The North American country is the largest consumer of cocaine in the world, most of which comes from Colombia through Mexico and the Caribbean.
The Amb. Coy highlighted the importance of addressing the World Drug Problem from a public health perspective, taking into account that the Government of Pdte. Petro receives with interest and gratitude the support of the Gob. of the President Biden in this new stage of the bilateral relationship pic.twitter.com/A0yOTL3OAX
– Colombian Foreign Ministry (@CancilleriaCol) August 23, 2022
“It’s time to tackle addiction and trafficking in a comprehensive way,” Gupta said. This will mean investing in treatment, medication, psychosocial services and therapeutic supports to help, among other goals, reduce the number of people, especially youth and minors, incarcerated for minor drug-related problems.
On the part of Colombia, the magistrates of the Superior Court of the department of Cundinamarca, in the center of the country, promoted the results of a restorative justice program, in which minors accused of drug-related crimes are supported by the judicial system to help them in their process of fighting drug addiction.
“With these programs of personal transformation they achieve that adolescents -and we hope that it transcends adults- who have conflicts with the law, transform, do not coincide and can be incorporated into the community”, said the magistrate of the Superior Council of the Judiciary , Max Alejandro Flórez, according to the EFE news agency.
The new government of President Gustavo Petro has promised a different approach to the drug problem. The new head of state wants the fight against the sale and consumption of illegal substances to be preventive and to take more account of the social and health aspects of the problem.
End of the forced eradication of illicit crops in Colombia
This new approach could also include measures such as the legalization of certain substances such as marijuana, while the abandonment of practices such as the forced eradication of illicit crops has already been adopted.
As for the coca fields, the Colombian government decided this Tuesday to suspend its eradication and focus instead on intercepting cocaine shipments, while encouraging farmers to resort to legal crops.
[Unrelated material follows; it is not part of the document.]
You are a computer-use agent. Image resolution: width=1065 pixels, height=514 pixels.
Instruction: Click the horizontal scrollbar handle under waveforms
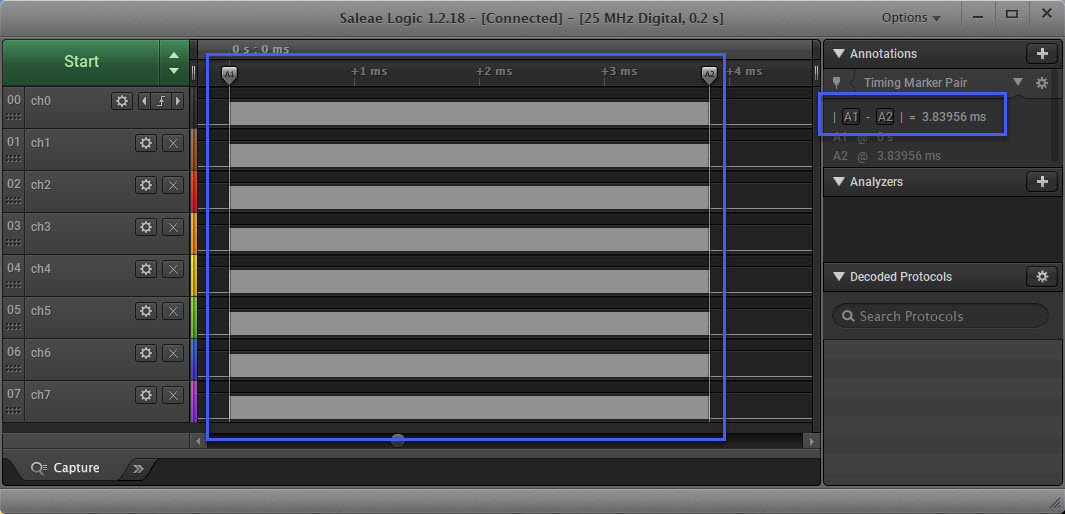click(398, 440)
In an interview with the local newspaper ‘El Tiempo’, the new director of the Colombian National Police, Henry Sanabria, confirmed that the forced eradication operations of coca leaf plantations in remote areas of the country stopped after he was appointed in office last week.
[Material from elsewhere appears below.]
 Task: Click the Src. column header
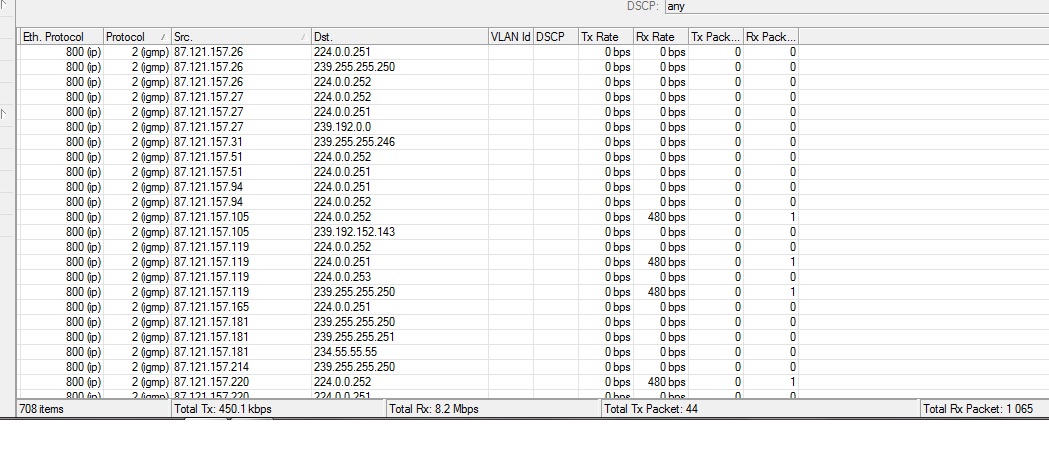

These new strategies contrast with those of previous Colombian governments, which had set annual goals for the eradication of coca crops, using the Army to carry out these tasks.
However, these methods have proven ineffective and often provoked violent clashes between the Armed Forces and local farmers who tried to defend their crops, arguing that the lack of infrastructure in remote areas of the territory did not allow other crops.
In addition, dozens of police officers who participated in these US-backed forced eradication programs were also killed by snipers or injured by landmines.